TASK BRIEF:
Reproduce the rows below verbatim, omitting the pictures from your reply.

++++++++

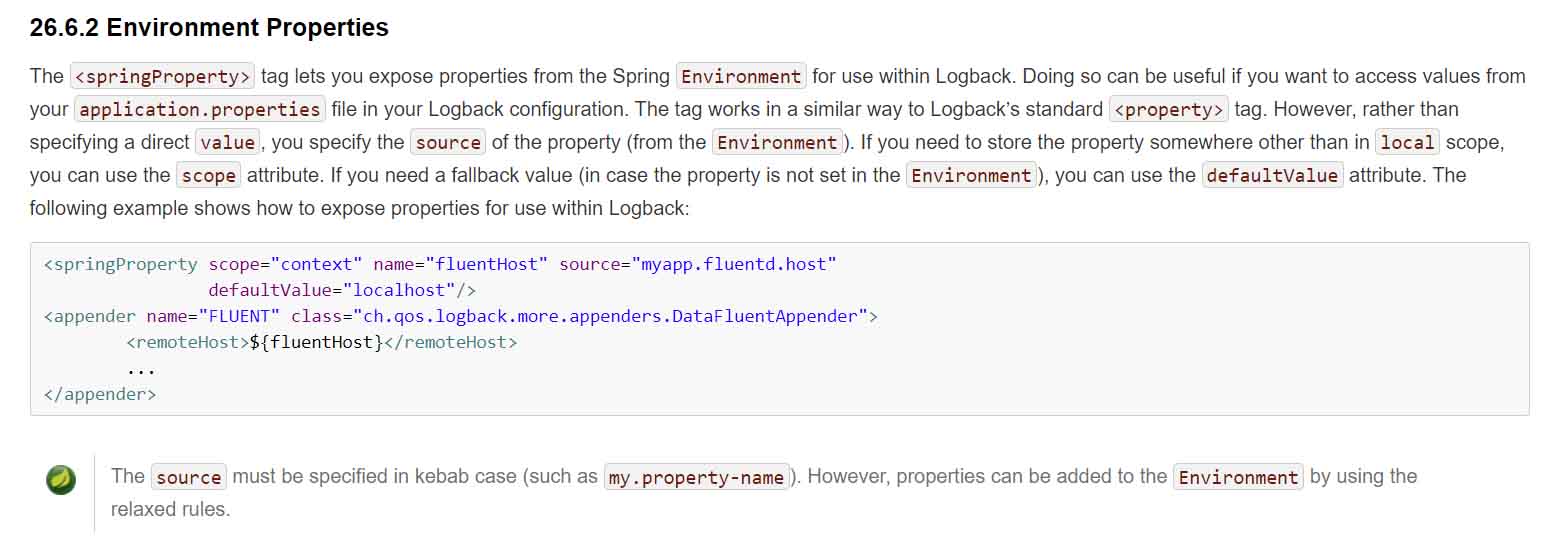Click the "FLUENT" appender name in the code

(x=239, y=317)
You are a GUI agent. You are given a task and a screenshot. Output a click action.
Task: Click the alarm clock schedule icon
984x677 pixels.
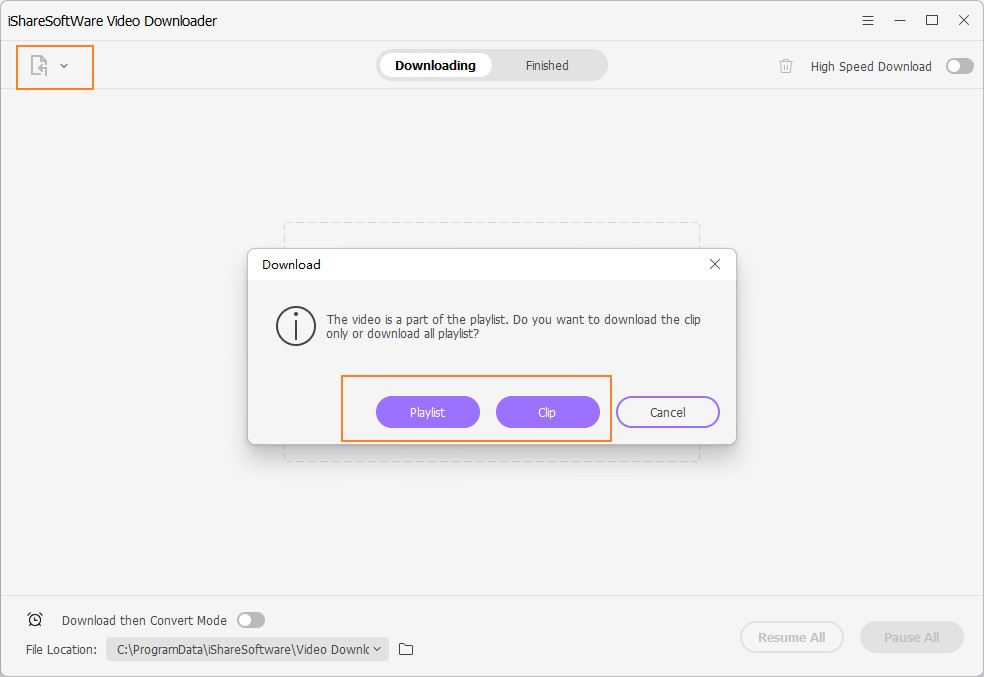point(35,620)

++++++++

EXPECTED ANSWER:
Click the "FLUENT" appender name in the code

(x=239, y=317)
You are a GUI agent. You are given a task and a screenshot. Output a click action.
Task: Click the alarm clock schedule icon
984x677 pixels.
point(35,620)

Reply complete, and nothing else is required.